As an entrepreneur I had to learn this lesson the hard way. It took me a while, but I finally came to the conclusion that “there are no small customers, only small invoices,” as Shannon Litton, The A Group’s President so eloquently says. As a business owner, the sooner you learn that, the better off your organization will be.

Here are a few things I’ve learned about the “small customer”:

  • They can barely afford your services, so it’s a big investment for them and their expectations are extremely high.
  • They are not appreciative of the “extra” effort or discount you might be giving them.
  • They lack growth potential for your business.
  • The time you spend with them could be spent in a much more profitable way, and/or with a growth potential account.

What else have you learned about the small customer?

  • I wonder if this phenomenon has more to do with the customer’s attitude than their financial strength. Some people always seem to see themselves as on the edge of failure, others on the verge of success. 

  • this is so true. we often say that the less they pay, the more demanding they are. it often is a lose-lose situation as they are looking at the relationship completely upside down from the way we as a company are. we learned a long time ago that we must interview each new client the same way they are interviewing us and WE decide if it’s a good fit or not. and then when we say no, we always point them to someone else that may be better suited to help them. then it becomes a win-win. we serve THEIR best interest and they get matched with a provider more suited to their needs.

    mark clement
    ceo, big picture media/

    • knowing your ideal customer will help you pre-qualify the projects that make sense and those that don’t.

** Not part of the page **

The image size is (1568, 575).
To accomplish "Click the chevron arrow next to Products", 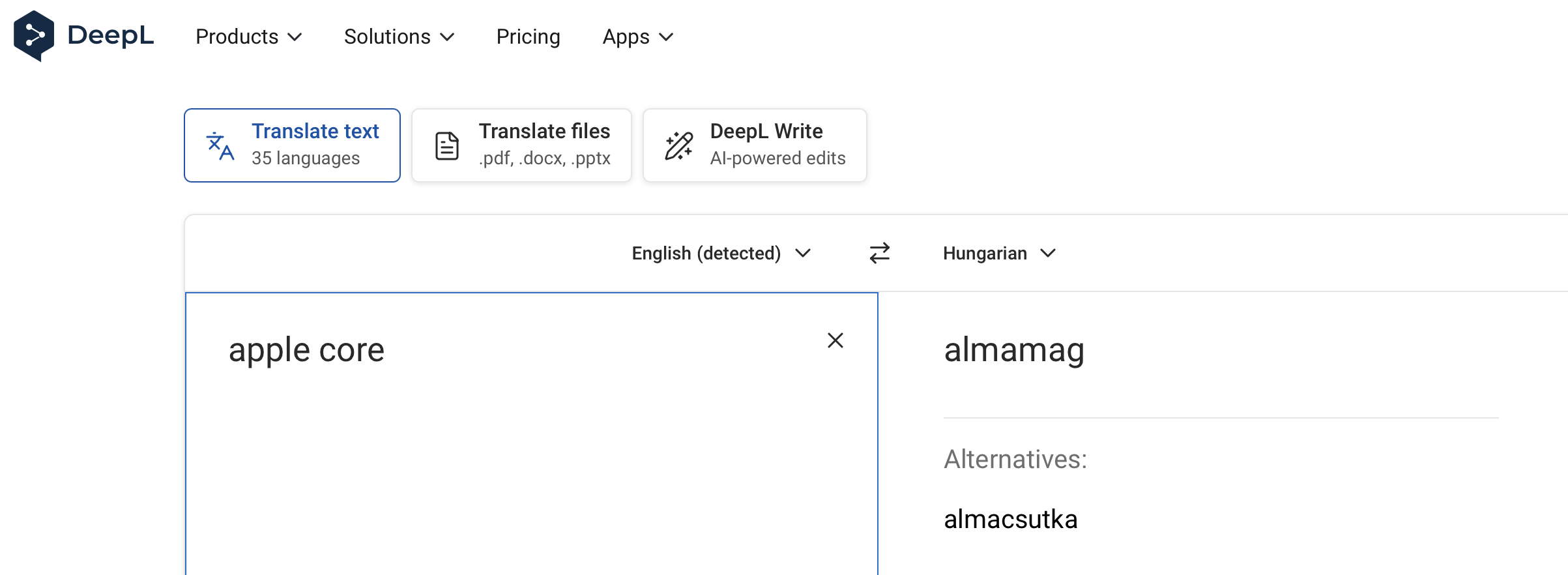I will click(x=295, y=37).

  • I think there is another way to look at this as a small customer could potentially turn into a major client down the road.

    Companies run into the above challenge when they haven’t necessarily positioned or advocated their vision correctly.

    Rule 1:  Never discount
    Rule 2:  Never apologize for never discounting
    Rule 3:  Be passionate about being unique and separate yourself
    Rule 4:  Never sell.  Advocate.

    If these rules are followed correctly, small customers will still come calling but the leverage will be in your hands avoiding the pitfalls that can come from working with smaller invoices.  

    The secret is you have to create a position that fills a unique void only you can meet and without apology.  It won’t take long for all to understand what you are advocating and what you will or will not give in on.

    Food for thought.

    Great post as always!

  • Randy

    Gosh, maybe I’m reading all this the wrong way. But as a small business owner trying to get established, it doesn’t make me feel very welcomed. From the “small” customer viewpoint, there’s an urgency to maximize the impact of every dollar spent.

    • Randy,
      It’s not the size of the business as much as the size of the vision of the customer. Some start up think like the business they want to become and not where they currently are. Small mindedness will keep your business small.

  • I couldn’t agree more… The greatest challenge is to manage expectations for the ‘smaller invoice’ client so that they understand the value being delivered & that they are NOT our only client, and give them room to grow & prosper as well!